Selon M. Stoltenberg, les ambassadeurs français, britannique et américains ont expliqué à leurs homologues qu'une quantité significative d'informations indiquait que le régime syrien est responsable de l'attaque menée le 7 avril contre la ville de Douma, un bastion alors rebelle près de Damas.

La France, le Royaume-Uni et les Etats-Unis ont assuré que leur action militaire s'était limitée aux installations du régime syrien permettant la production et l'emploi d'armes chimiques. "Les trois alliés ont souligné qu'il n'existait aucune alternative pratique au recours à la force", a poursuivi le secrétaire général. Les armes chimiques ne sauraient être employées impunément ou banalisées. Elles représentent un danger immédiat pour le peuple syrien et pour notre sécurité collective", a-t-il ajouté.

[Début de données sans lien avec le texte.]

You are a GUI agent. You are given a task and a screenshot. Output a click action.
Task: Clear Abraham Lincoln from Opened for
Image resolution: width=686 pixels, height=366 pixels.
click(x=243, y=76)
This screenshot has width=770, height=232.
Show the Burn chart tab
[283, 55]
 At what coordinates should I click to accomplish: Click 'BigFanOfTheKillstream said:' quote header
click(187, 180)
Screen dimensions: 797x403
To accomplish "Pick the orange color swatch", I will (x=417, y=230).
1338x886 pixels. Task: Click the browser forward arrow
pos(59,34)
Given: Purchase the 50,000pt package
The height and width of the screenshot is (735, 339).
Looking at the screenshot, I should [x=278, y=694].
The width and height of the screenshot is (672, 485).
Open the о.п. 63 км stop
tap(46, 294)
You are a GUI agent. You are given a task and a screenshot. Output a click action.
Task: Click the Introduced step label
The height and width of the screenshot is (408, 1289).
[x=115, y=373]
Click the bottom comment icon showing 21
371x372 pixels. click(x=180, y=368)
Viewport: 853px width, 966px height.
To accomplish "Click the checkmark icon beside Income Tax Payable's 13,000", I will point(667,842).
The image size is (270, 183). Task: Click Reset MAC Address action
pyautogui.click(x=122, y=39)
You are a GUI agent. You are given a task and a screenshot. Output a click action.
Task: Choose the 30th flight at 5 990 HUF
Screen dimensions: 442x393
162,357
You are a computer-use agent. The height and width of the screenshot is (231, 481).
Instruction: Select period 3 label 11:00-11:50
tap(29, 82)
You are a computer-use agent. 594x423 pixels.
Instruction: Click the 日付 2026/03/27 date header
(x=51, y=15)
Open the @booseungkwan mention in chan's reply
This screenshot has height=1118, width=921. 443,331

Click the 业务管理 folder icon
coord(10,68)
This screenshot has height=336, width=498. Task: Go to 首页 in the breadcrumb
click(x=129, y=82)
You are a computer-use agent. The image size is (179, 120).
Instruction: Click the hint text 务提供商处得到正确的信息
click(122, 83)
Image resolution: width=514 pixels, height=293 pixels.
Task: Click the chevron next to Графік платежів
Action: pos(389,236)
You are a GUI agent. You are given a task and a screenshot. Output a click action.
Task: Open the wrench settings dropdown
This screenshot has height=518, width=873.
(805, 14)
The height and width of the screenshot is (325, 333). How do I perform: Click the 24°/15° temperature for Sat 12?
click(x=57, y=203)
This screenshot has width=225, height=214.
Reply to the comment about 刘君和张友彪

"Les alliés condamnent fermement l'usage répété d'armes chimiques par le régime syrien et demandent que les responsables répondent de leurs actes", a rappelé M. Stoltenberg. "Ils ont également appelé le régime syrien et ceux qui le soutiennent à permettre un accès rapide, durable et sans entrave de l'aide humanitaire", a-t-il dit.

M. Stoltenberg a par ailleurs, au nom des alliés, appelé la Russie, alliée du président Assad, "à faire preuve de responsabilité et à faire ainsi en sorte que le régime syrien participe de manière constructive au processus (des négociations de paix) de Genève sous la conduite de l'ONU".